_Data entries_

━━━━━━━━━━━━━━━━━━━━━━━━━━━━━━

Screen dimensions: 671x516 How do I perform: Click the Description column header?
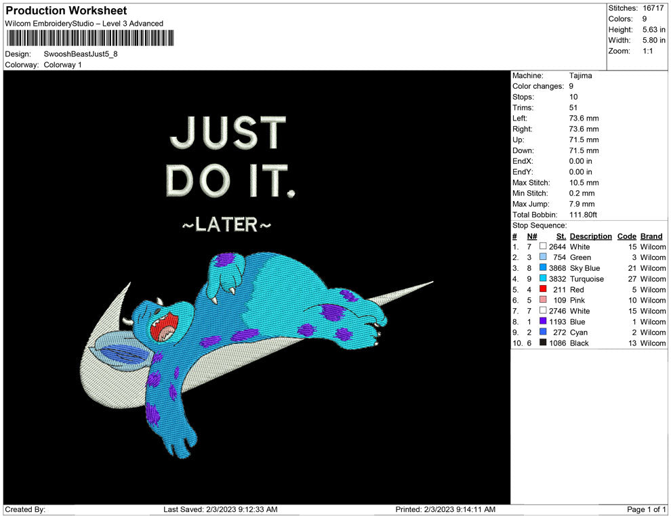pyautogui.click(x=590, y=236)
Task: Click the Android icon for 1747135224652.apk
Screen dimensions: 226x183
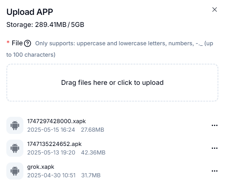Action: [x=15, y=148]
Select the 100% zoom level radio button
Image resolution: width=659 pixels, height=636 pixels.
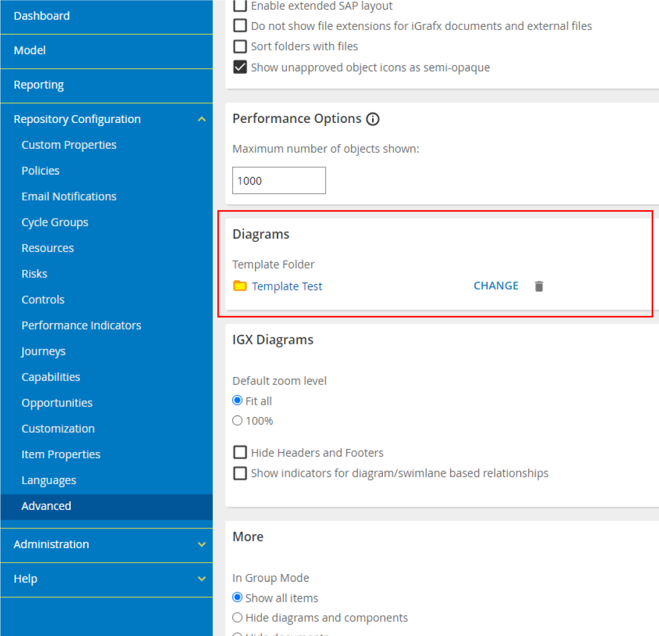tap(237, 421)
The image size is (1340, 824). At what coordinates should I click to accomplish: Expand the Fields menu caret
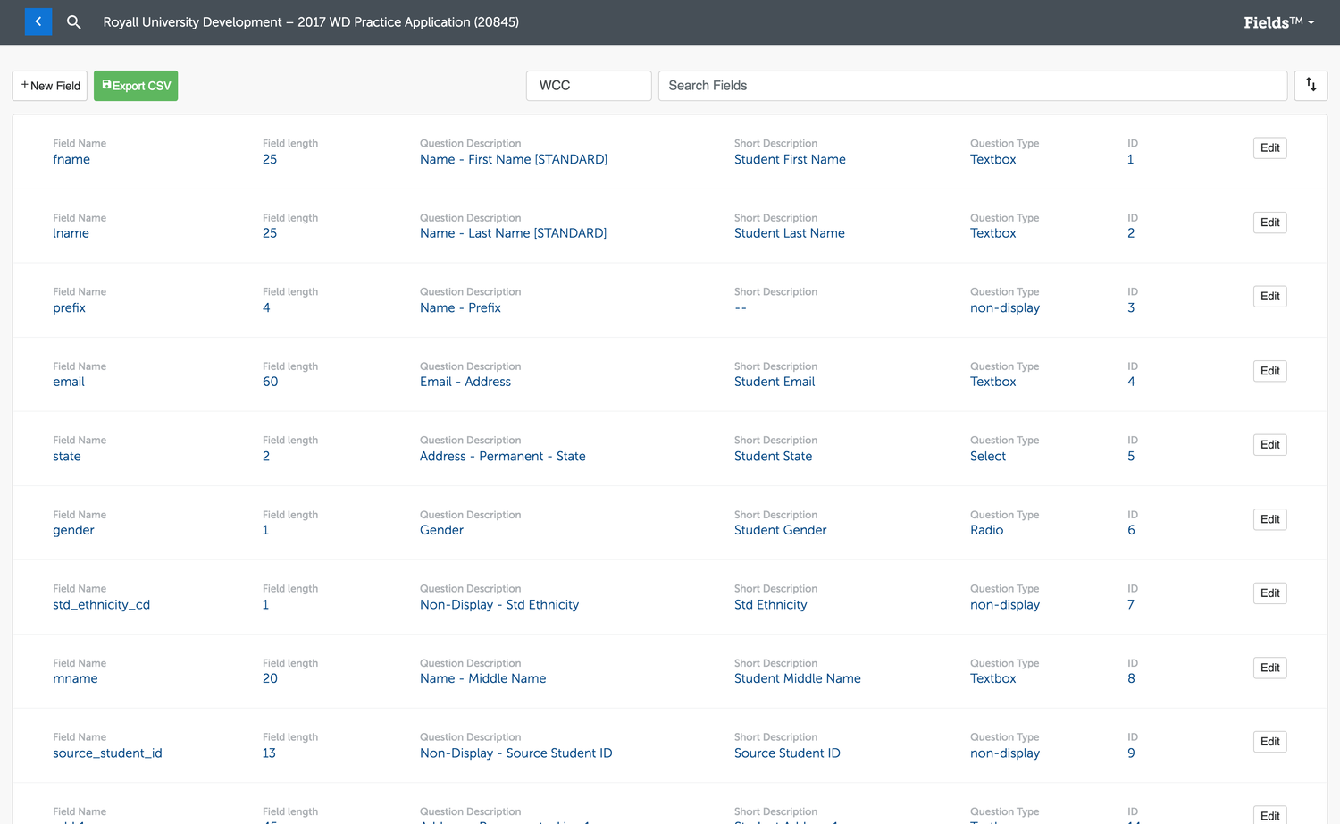click(1310, 24)
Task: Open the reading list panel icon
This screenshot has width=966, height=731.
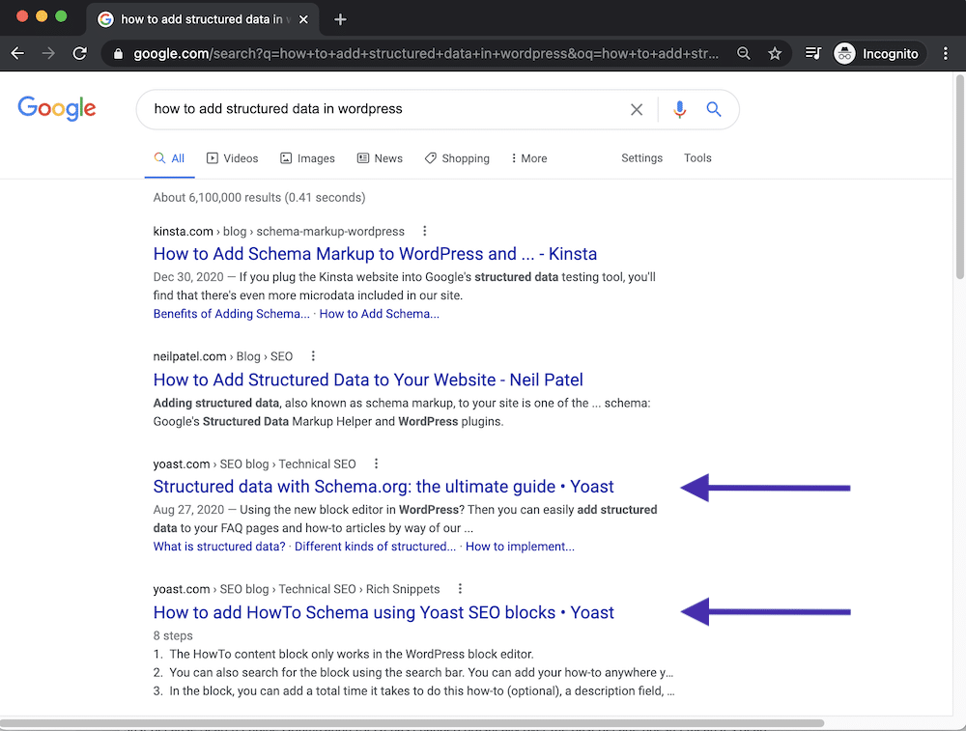Action: coord(811,53)
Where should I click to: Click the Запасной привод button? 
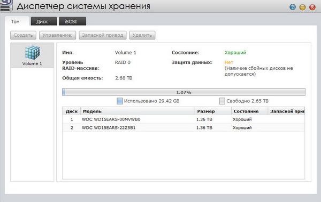[x=103, y=35]
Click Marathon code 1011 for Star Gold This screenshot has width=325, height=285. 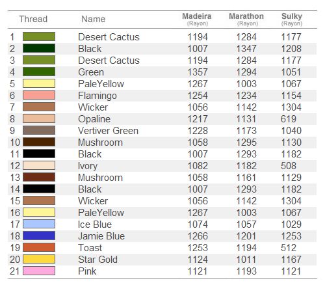pyautogui.click(x=246, y=260)
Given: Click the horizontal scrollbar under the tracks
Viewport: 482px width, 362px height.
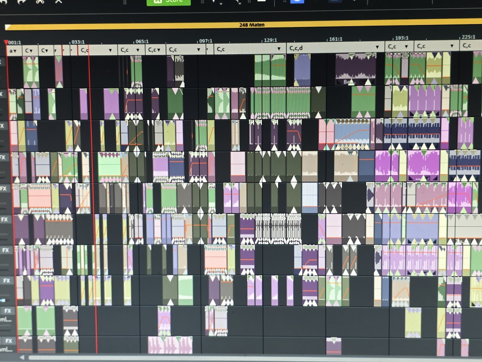Looking at the screenshot, I should (251, 358).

━━━━━━━━━━━━━━━━━━━━━━━━━━━━━━

_What is being asked_
The answer must consist only of the lines from the beginning of the entries above through the line that holds "Task: Open the reading list panel icon", reproduced exactly and without pictures.

_Output for this task_
Screen dimensions: 671x516 How do I perform: Click the Description column header?
pyautogui.click(x=590, y=236)
Task: Click the Android icon for 1747135224652.apk
Screen dimensions: 226x183
Action: [x=15, y=148]
Select the 100% zoom level radio button
Image resolution: width=659 pixels, height=636 pixels.
tap(237, 421)
The image size is (1340, 824). At what coordinates should I click to accomplish: Expand the Fields menu caret
click(1310, 24)
Task: Open the reading list panel icon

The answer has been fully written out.